◆ **TASK DESCRIPTION**
Copy out the records word for word, beginning with the line that contains "Image resolution: width=770" and continuing through the end of the records.

◆ **Records for locating displayed items**

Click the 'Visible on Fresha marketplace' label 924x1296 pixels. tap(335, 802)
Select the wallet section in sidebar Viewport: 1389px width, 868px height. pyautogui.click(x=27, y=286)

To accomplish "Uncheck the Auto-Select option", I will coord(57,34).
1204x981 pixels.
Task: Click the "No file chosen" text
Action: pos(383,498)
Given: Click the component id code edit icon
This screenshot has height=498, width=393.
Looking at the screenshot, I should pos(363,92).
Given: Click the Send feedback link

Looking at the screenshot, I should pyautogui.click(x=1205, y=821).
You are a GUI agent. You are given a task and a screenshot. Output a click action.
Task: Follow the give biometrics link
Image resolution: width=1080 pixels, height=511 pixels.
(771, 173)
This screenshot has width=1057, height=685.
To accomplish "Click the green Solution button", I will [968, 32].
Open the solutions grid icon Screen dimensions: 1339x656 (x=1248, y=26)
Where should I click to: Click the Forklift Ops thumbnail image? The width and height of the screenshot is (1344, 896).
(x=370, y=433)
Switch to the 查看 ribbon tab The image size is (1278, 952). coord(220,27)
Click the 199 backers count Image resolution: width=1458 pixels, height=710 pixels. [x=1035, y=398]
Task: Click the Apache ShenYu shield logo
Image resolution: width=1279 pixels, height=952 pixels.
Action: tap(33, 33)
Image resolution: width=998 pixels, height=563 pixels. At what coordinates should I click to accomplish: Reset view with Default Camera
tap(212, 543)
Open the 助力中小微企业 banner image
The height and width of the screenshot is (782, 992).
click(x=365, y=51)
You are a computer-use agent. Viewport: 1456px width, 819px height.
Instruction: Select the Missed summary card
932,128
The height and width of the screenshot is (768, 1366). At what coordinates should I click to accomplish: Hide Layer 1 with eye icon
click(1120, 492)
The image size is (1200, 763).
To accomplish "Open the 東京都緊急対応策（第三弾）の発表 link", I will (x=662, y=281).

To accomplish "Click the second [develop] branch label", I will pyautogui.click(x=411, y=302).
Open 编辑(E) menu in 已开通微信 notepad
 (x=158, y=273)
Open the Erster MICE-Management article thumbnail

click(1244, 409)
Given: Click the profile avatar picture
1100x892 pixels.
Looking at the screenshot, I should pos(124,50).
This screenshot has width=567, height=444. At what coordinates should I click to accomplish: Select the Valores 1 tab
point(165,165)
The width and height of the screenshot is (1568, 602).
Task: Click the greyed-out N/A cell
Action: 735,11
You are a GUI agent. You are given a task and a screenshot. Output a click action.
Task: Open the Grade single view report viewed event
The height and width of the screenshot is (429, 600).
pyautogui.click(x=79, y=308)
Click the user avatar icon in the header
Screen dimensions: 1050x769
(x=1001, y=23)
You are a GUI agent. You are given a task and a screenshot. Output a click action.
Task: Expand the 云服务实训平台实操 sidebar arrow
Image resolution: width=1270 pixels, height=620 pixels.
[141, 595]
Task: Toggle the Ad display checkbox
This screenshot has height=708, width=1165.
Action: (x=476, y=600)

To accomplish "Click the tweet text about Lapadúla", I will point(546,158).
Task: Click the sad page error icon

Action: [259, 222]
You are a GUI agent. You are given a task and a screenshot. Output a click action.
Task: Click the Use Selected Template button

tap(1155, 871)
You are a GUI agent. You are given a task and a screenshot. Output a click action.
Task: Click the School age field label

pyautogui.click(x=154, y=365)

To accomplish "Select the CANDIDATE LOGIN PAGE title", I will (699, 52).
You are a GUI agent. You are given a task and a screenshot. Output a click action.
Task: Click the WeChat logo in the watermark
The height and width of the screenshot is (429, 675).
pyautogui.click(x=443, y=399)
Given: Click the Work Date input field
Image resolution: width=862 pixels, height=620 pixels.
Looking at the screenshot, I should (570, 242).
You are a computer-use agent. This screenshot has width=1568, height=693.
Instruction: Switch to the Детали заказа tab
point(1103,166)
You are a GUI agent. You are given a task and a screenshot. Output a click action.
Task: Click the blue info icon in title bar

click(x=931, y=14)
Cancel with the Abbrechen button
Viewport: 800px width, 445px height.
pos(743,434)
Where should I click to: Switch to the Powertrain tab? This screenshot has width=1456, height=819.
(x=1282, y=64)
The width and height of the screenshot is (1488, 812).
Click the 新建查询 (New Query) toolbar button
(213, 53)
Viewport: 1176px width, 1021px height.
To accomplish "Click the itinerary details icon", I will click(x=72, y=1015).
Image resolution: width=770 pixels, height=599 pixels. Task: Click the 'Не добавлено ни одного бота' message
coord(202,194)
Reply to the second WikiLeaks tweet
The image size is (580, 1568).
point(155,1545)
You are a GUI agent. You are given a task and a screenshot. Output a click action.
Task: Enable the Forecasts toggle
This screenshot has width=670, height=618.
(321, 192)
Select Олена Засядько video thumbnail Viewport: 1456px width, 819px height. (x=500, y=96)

◆ **RESPONSE TO THIS EXERCISE**
Image resolution: width=770 pixels, height=599 pixels. Task: Click the 'Не добавлено ни одного бота' message
coord(202,194)
Reply to the second WikiLeaks tweet
The image size is (580, 1568).
point(155,1545)
You are a GUI agent. You are given a task and a screenshot. Output a click action.
Task: Enable the Forecasts toggle
This screenshot has width=670, height=618.
(321, 192)
Select Олена Засядько video thumbnail Viewport: 1456px width, 819px height. (x=500, y=96)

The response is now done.